In October 2021, after an assessment of water navigation conditions around the bridge and the nearby Gaoxinsha Bridge, decided to add anti-collision measures to the bridges. The construction of the additional anti collision measures were completed in December 2022.

Reinforcement work, including constructing "collision avoidance facilities" at four bridge piers, were completed in 2022.

=== Collision incident ===
On February 22, 2024, at about 5:30 am local time, a cargo barge collided into a bridge pier, causing a portion of the deck of the bridge to fracture and fall into the waters below. The barge, carrying only the operator, first grazed the 18th bridge pier and then collided with the 19th bridge pier of the bridge. A section of the bridge fractured, causing a portion of the bridge to fall into the water. The ship was trapped below it. Two vehicles plunged into the river and three others fell onto the barge, leaving five dead and three others injured. The vehicles in the collapse included an electric motorbike and a public bus carrying only the driver. The people who died were the driver of the bus; the driver of the scooter and three people in the trucks that fell into the river.

==== Rescue and recovery ====
China Rescue and Salvage Bureau of the Chinese Ministry of Transport dispatched its rescue team members and vehicles from its rescue base in Guangzhou to carry out search and rescue operation. From the Shenzhen rescue base, a high-speed rescue boat "Nanhai Rescue 321" and team members were also dispatched to aid the operation.

By 4:10 p.m. local time, the two trucks that fell into water were recovered, with the bodies of their drivers and passenger recovered separately later in the evening.

The Guangzhou Maritime Safety Administration implemented a temporary water traffic control on the waters within 500 meters upstream and downstream of the bridge, prohibiting passage of all watercrafts but official and maintenance watercrafts.

====Aftermath====
The captain of the ship was detained. People living in the vicinity were evacuated.

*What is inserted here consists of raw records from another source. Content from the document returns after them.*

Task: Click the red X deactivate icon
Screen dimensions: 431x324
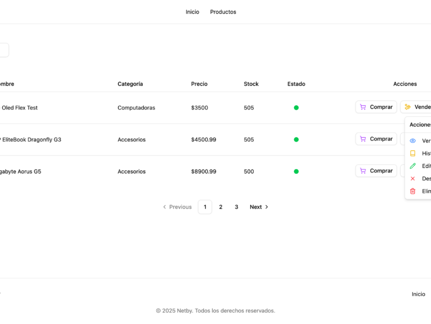Action: (x=413, y=179)
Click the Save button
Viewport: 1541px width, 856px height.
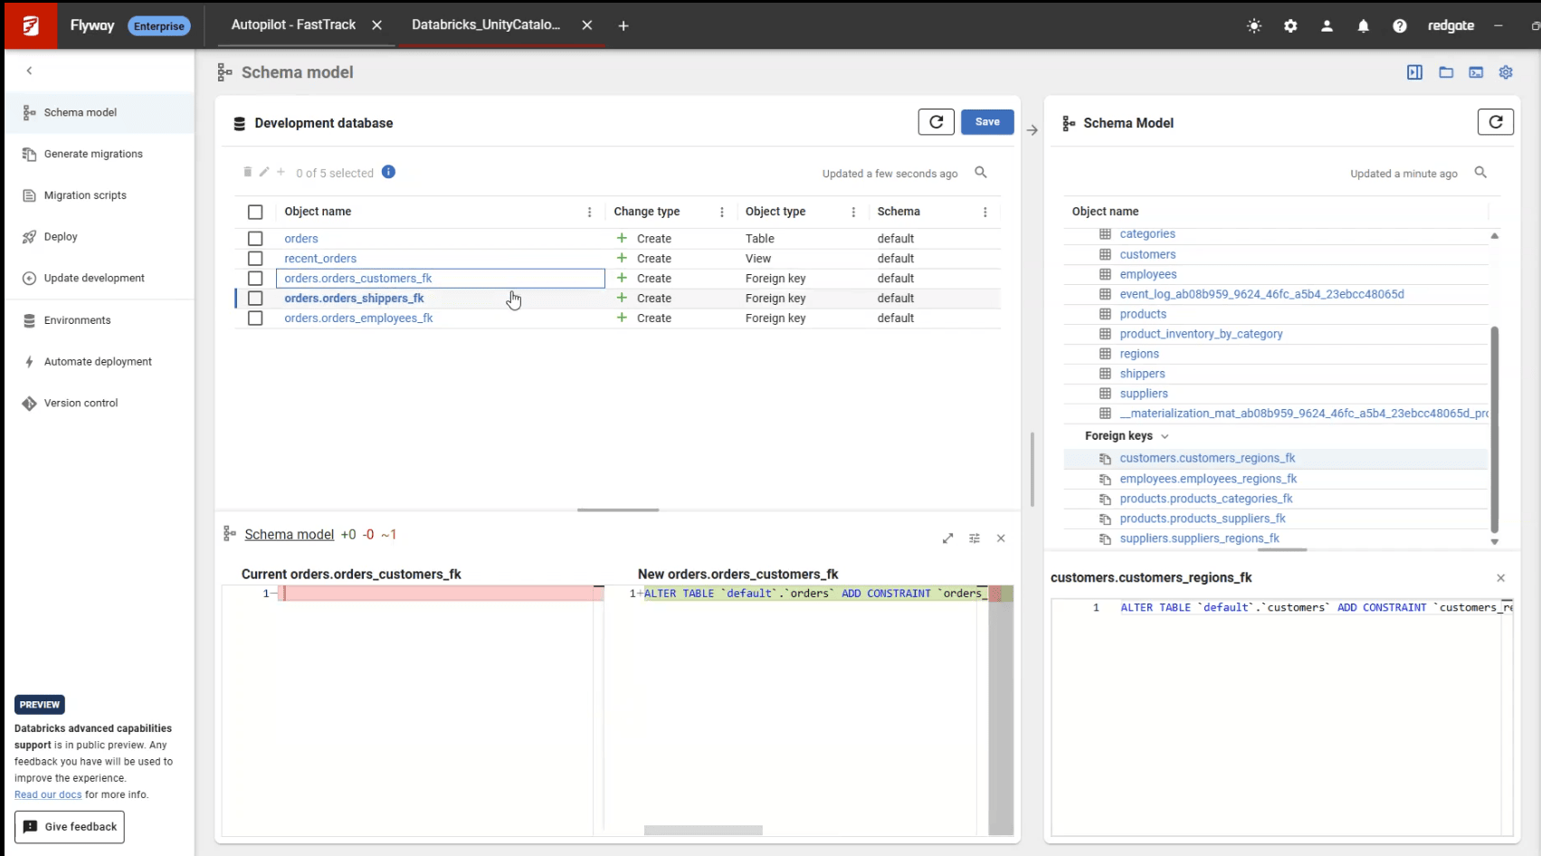click(x=987, y=121)
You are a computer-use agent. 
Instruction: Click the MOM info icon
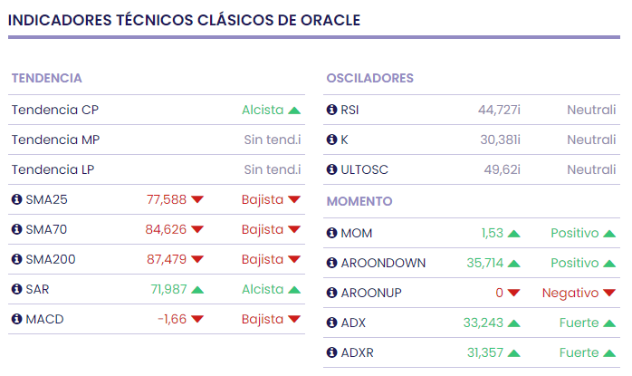click(x=331, y=234)
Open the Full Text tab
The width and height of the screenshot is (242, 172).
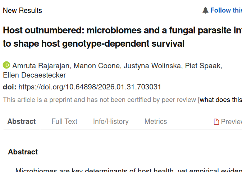(x=64, y=122)
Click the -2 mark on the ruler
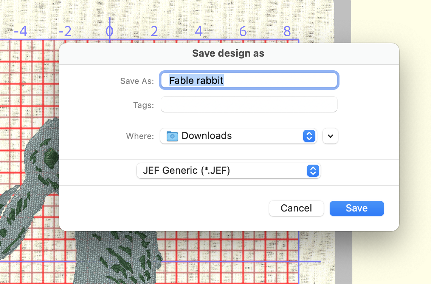The width and height of the screenshot is (431, 284). pos(65,32)
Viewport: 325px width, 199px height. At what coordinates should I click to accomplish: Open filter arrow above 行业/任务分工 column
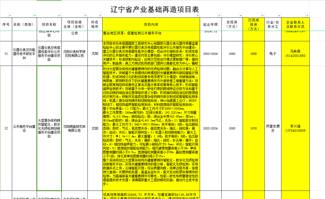(x=279, y=15)
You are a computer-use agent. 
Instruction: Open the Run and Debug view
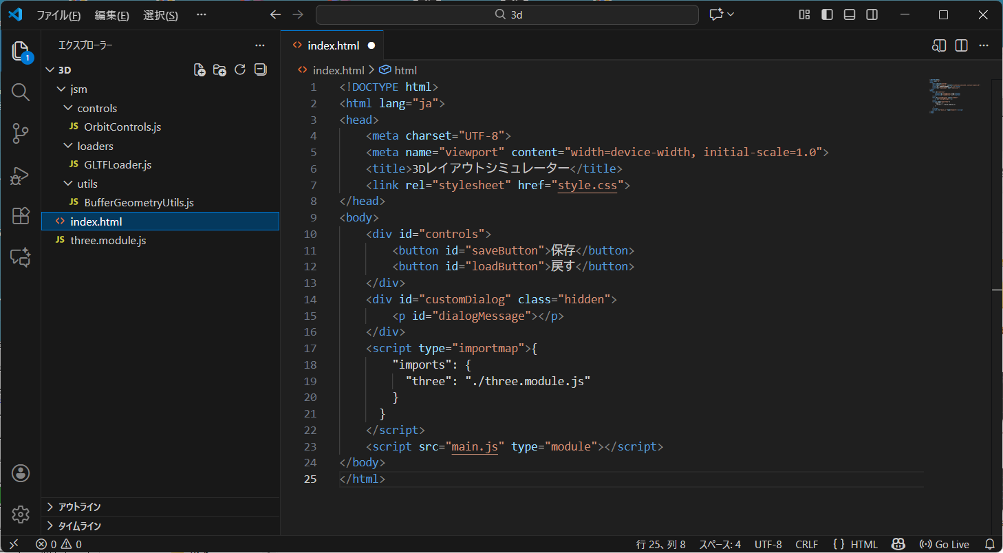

An investigation started into the cause of the collapse. The ship company was cooperating in the investigation.

Staff from the China Railway Construction Corporation conducted on-site inspection after the collision assessed that there would not be any risk of a second collapse of the bridge. In an evening press conference of the same day of the collapse, the chief engineer of the Guangzhou Transportation Management Bureau reported that the 19th bridge pier had been seriously damaged and tilted, and the span beams between the 19th and 20th bridge piers had to be replaced as well. Based on the assessments of the bridge and its surroundings on-site, a repair and reinforcement plan would be formulated. On February 25, the demolition work on the damaged span began, and it was expected that the overall repair work to be completed in four to five months' time.

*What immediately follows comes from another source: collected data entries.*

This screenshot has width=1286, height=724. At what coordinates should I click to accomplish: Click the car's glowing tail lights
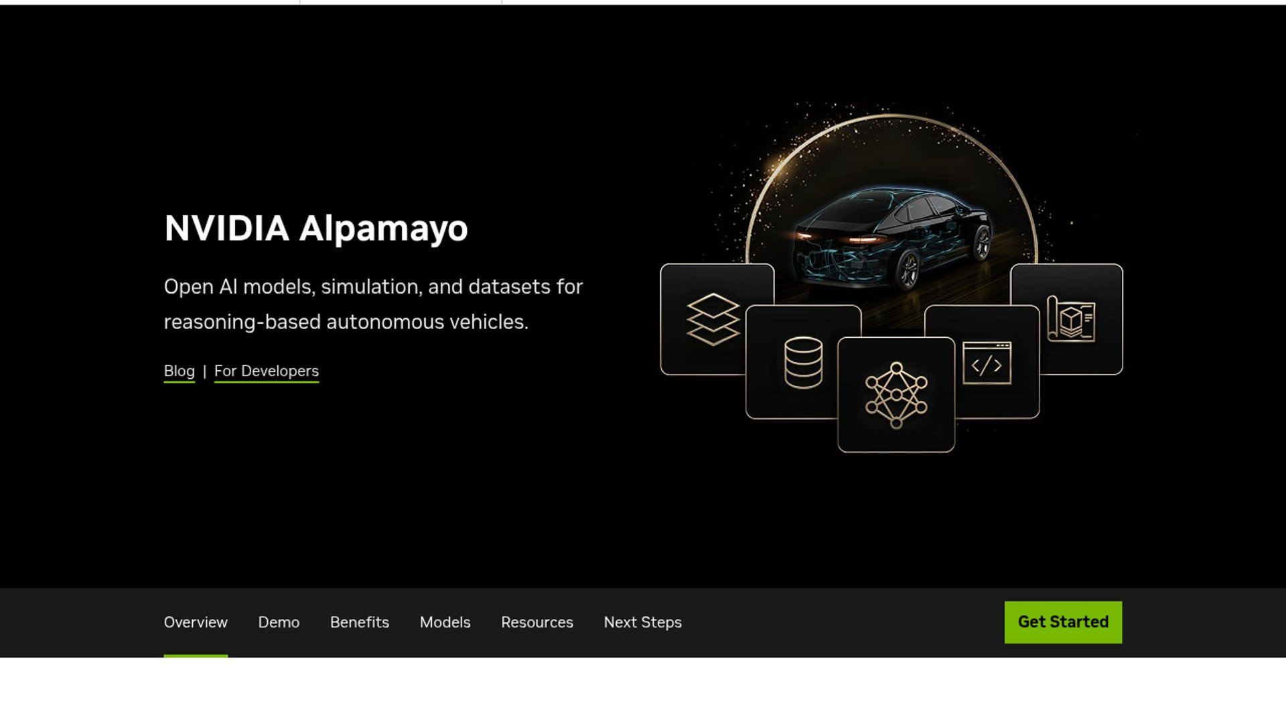841,239
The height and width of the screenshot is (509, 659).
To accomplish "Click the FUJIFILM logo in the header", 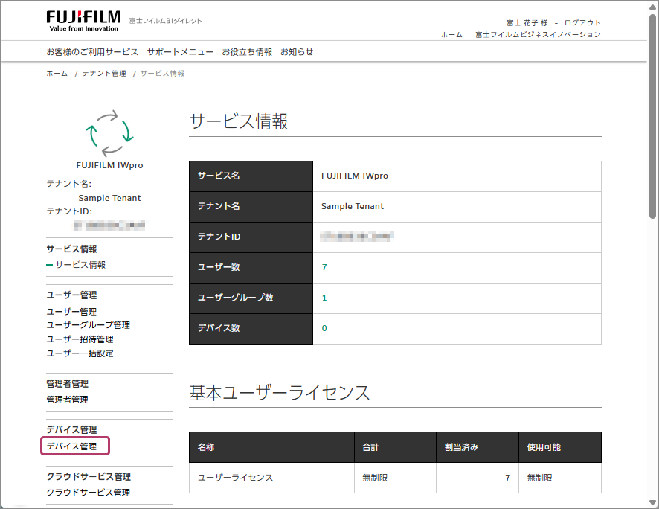I will tap(82, 20).
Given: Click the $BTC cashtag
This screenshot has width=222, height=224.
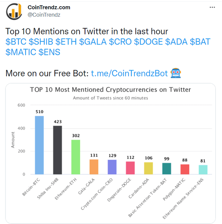Looking at the screenshot, I should coord(16,42).
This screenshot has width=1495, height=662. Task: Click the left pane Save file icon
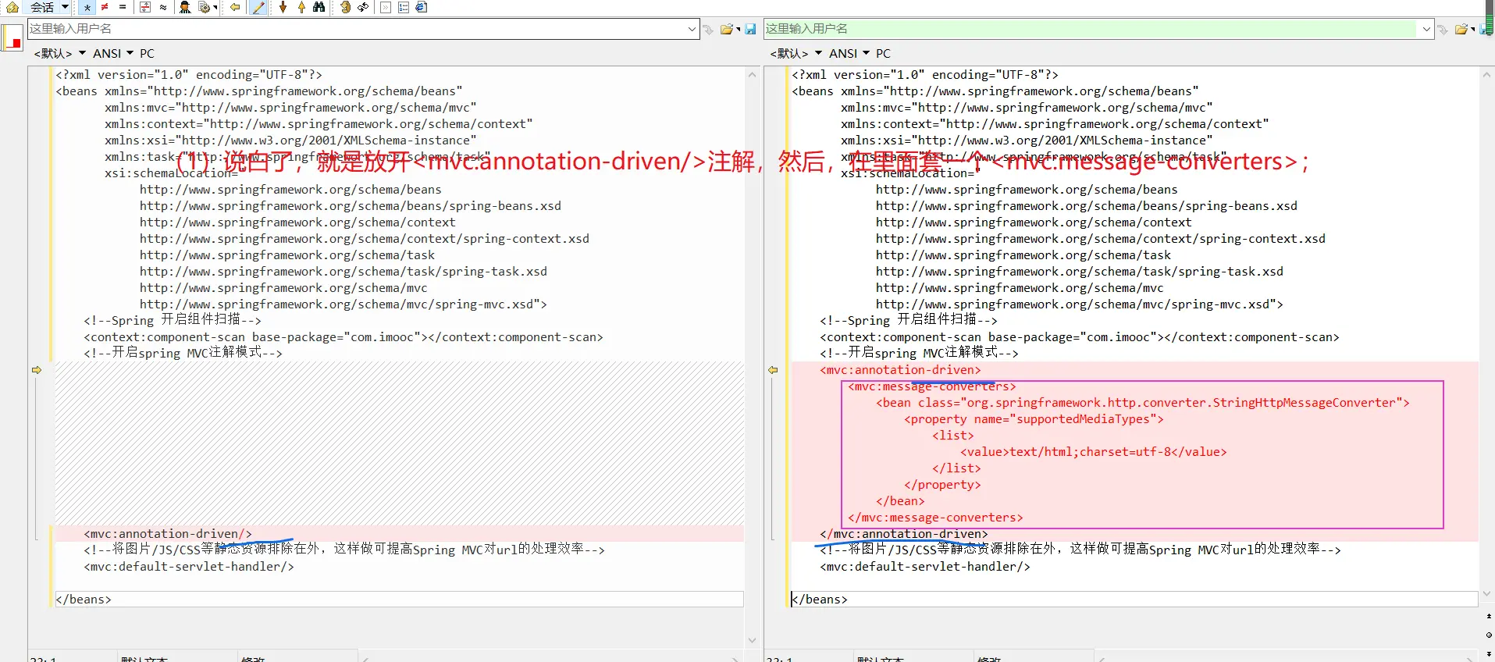750,29
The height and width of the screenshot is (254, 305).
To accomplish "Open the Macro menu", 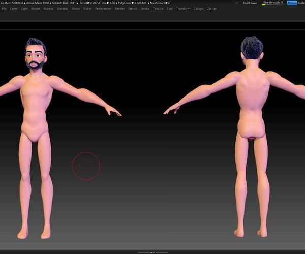I will (x=36, y=9).
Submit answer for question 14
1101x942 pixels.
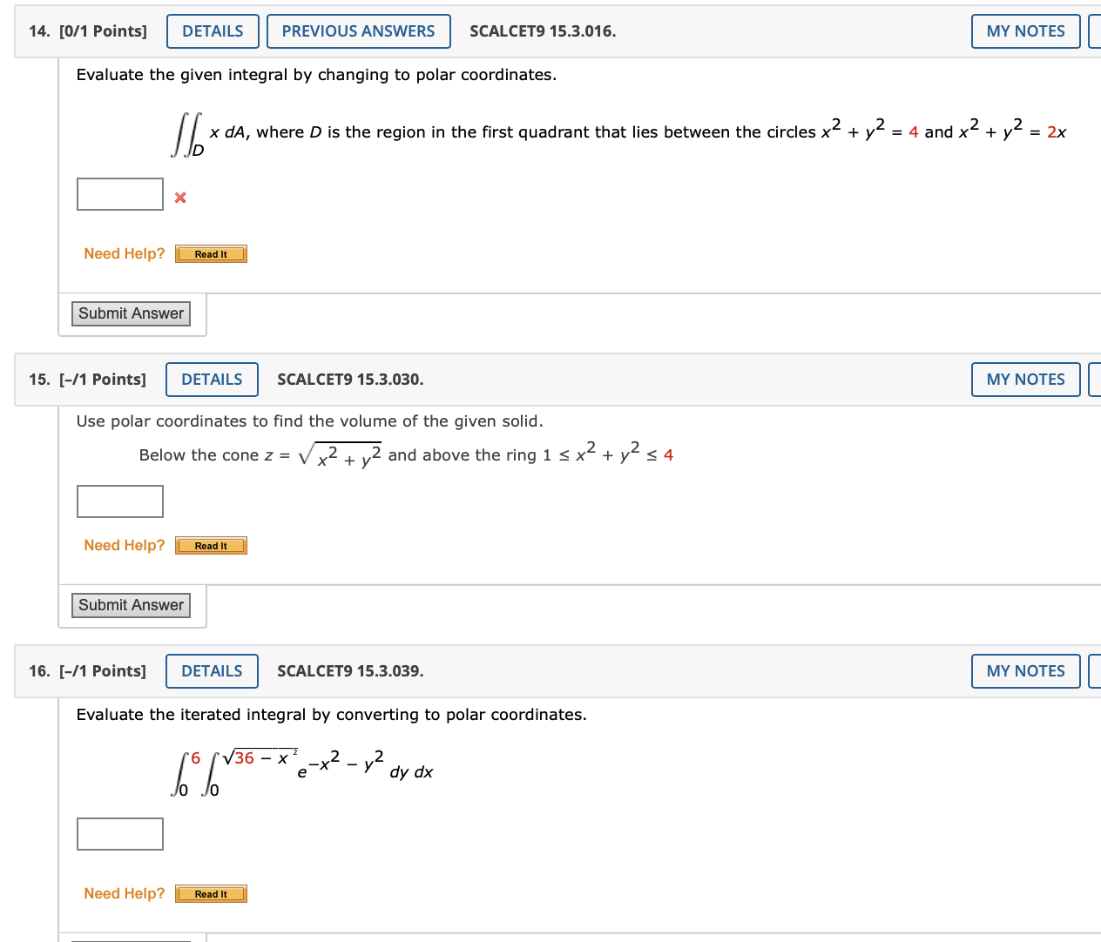[131, 313]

After the collision, the water supply to the island was interrupted. As an interim measure, the local water utilities connected the island to a temporary water supply pipeline through the still under construction Nanzhong Expressway, (Note: The Nanzhong Expressway cuts across the southern part of the Sanmin Island and has bridges to connect the island to other parts of the province. The entire expressway started construction in 2020, with an expected date of completion in 2024.) providing temporary relief to the villagers on the island, with an expectation that the water supply would be fully restored several days later. Authorities also had dispatched water trucks to provide residents with portable water. The Lixinsha Bridge also carries the island's communications fiber optic cables and electrical cables. In the collision, some of the fiber optics cables were damaged and cause the communications to be interrupted briefly for the day. There was no interruption to the island's power supply as the electrical cables did not suffer any damages and there is already a second set of power cables installed in the Nanzhong Expressway installed six months ago. To allow people and goods to enter and exit the island, the local government built a temporary dock by the following morning after the collision, and planned to build a temporary bridge as well.

====Repair====
On May 23, 2024，the repair works on the bridge was completed. On June 12, the bridge was certified for use. The bridge was reopened to traffic on June 22, 10 a.m.